## Task directions
Start your answer with the line containing "Task: Toggle the layer filtering switch" and end it with the last line of the records below, retyping every line between exactly and adding nothing.

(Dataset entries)
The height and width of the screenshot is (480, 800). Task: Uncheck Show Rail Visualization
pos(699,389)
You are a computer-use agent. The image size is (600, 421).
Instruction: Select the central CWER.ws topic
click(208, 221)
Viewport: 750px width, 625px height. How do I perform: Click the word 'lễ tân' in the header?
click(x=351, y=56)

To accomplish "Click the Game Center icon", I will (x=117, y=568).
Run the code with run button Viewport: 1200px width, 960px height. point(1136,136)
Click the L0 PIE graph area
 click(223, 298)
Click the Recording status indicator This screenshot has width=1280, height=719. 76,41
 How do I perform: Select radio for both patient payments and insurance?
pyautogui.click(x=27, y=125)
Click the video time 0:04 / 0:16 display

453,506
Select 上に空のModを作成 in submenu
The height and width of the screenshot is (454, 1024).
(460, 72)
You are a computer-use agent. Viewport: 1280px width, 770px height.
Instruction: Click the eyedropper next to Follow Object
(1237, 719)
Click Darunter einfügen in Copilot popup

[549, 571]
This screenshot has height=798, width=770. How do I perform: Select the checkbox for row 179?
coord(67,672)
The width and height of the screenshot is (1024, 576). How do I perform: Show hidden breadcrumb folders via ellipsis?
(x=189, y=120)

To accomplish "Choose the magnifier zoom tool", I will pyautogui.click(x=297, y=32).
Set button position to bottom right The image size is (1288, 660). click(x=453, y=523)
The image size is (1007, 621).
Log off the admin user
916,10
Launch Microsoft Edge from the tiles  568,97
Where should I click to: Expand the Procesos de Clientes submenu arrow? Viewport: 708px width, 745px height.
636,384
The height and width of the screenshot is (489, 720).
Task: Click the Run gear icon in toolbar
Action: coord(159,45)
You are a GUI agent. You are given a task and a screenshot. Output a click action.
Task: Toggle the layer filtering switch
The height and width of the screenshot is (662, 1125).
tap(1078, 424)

## Exercise response
Task: Toggle the layer filtering switch
The height and width of the screenshot is (662, 1125).
tap(1078, 424)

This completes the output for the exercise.